5) Le film qui vous fait dire « il devrait être obligatoire au Bac ! »
Que chaque personne devrait avoir vu ? Il y en a tellement.  Touchez pas au grisbi de Jacques Becker.

film-touchez-pas-au-grisbi9

6) Le film qui vous fait dire « c’est mon histoire, ça ! » (un film dont vous êtes le réalisateur serait une réponse trop facile).
Quelqu’un qui aurait fait ma biographie avant que je la vive… il doit y avoir des choses, mais inavouables.  J’ai beaucoup aimé un cinéma de qualité discutable avec les films de Roger Vadim. J’aimais beaucoup cet homme qui était l’un des plus séduisants que j’ai connu, et j’aimais ses films, comme La Curée.

La Curée

7) Le film dont vous avez repoussé le visionnage à cause d’un gros préjugé et qui vous fait dire « les préjugés, c’est tout pourri ».
En effet, ça arrive d’avoir des a priori. Grâce aux DVD, on récupère des films… enfin ce n’est pas ça qui va m’amener à trouver un film de Haneke marrant, ou un Lars Von Trier. J’ai regardé Camille Redouble, en DVD, avec un a priori défavorable, et je dois dire que c’est bien foutu. Et puis Noémie Lvovsky est merveilleuse. C’est une performance.

Camille Redouble

8) Le film dont vos amis disent « tu regardes ça, toi ? »
Ils ne savent pas ce que je regarde, ils ne peuvent pas le savoir. Mais j’ai souvent des scènes avec mes amis cinéphiles, où on n’est pas d’accord du tout. On s’engueule terriblement. Il faut qu’il y ait une différence d’âge pour pouvoir les traiter de petits cons et eux de vieux con.
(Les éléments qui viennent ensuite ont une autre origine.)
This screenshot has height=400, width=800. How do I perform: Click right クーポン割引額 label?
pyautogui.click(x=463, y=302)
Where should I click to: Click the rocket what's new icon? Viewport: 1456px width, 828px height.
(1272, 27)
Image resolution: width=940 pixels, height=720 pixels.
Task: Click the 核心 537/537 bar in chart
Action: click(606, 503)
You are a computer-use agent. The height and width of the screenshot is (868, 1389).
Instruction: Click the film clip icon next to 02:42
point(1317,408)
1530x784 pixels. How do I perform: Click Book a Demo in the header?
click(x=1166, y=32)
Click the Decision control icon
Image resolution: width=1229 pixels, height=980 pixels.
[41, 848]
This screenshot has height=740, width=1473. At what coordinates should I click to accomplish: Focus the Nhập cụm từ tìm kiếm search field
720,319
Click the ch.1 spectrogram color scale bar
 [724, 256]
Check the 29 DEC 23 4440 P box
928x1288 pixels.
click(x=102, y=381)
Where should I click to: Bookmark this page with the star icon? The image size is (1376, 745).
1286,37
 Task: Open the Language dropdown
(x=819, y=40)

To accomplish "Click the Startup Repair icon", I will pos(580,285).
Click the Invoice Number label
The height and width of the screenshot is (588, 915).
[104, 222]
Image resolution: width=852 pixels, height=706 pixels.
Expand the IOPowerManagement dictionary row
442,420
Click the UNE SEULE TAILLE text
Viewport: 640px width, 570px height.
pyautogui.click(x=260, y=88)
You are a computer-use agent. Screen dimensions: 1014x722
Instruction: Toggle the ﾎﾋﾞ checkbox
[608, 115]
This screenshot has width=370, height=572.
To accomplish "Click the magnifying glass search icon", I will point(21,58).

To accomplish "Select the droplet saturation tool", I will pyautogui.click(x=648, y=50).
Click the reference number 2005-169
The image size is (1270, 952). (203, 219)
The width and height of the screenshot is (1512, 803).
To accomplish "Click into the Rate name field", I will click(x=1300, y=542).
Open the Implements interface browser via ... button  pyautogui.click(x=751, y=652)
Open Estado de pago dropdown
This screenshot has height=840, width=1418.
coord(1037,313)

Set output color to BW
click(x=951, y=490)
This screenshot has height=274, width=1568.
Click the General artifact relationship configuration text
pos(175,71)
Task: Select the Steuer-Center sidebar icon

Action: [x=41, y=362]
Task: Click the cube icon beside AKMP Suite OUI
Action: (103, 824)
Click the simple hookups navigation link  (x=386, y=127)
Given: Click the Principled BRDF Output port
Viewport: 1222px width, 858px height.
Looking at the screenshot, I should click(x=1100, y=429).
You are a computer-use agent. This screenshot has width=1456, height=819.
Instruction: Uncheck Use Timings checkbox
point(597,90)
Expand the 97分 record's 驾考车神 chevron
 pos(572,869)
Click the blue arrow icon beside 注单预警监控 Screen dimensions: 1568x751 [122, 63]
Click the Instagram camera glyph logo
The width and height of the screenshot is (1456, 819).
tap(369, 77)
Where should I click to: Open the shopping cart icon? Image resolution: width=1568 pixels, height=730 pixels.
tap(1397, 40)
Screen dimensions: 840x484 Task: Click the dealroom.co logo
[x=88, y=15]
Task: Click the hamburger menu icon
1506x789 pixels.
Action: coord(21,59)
9) Le film que vous n’avez jamais rendu à son propriétaire… d’ailleurs, il peut toujours courir pour le récupérer.
J’ai toujours rendu les films, ce n’est pas toujours le cas pour les livres.

10) Le film qui vous fait voyager et qui vous a décidé à aller dans les lieux décrits.
L’Amérique a été le grand fantasme des gens de ma génération. La première fois que je suis allé à New-York, j’avais déjà un certain âge, c’était pour Les Valseuses. Tout le cinéma américain m’a donné envie d’aller là-bas.

11) Le film qui vous enracine.
Un film de Jean Renoir.

12) Le film qui devrait être remboursé par la sécurité sociale.
Je cherche une bonne crapulerie, mais je n’en trouve pas… Je vais dire La Dolce Vita.

La Dolce Vita

13) Le film qui ne vous quitte pas.
Dans ma tête ou dans mes poches ? Ce sont plutôt les souvenirs, on n’a pas besoin de les revoir… Probablement aussi La Dolce Vita. C’est un film magique, qui résume assez bien tout ce qu’il y a de charmant et de merveilleux dans le cinéma : la mise en scène, l’acteur, les actrices, tout le monde, tout est bien… Il y a même des longueurs..

14) Le film dont vous pouvez réciter des dialogues par cœur (non… un film dont vous êtes le réalisateur serait une réponse trop facile).
Aucun. Même les miens. Mais je connais des acteurs qui connaissent mes dialogues par cœur. Par exemple, quand je tournais Le Bruit des glaçons, Jean Dujardin et Albert Dupontel jouaient Tenue de soirée, parce qu’il y avait des scènes à la limite de l’homosexualité. Ils refaisaient des scènes entières par cœur, c’était très émouvant.
J’aime beaucoup Drôle de drame. Pendant le dîner, Louis Jouvet demande à Michel Simon où est sa cousine, il répond « chez des amis, des amis que nous connaissons » (à 1’30).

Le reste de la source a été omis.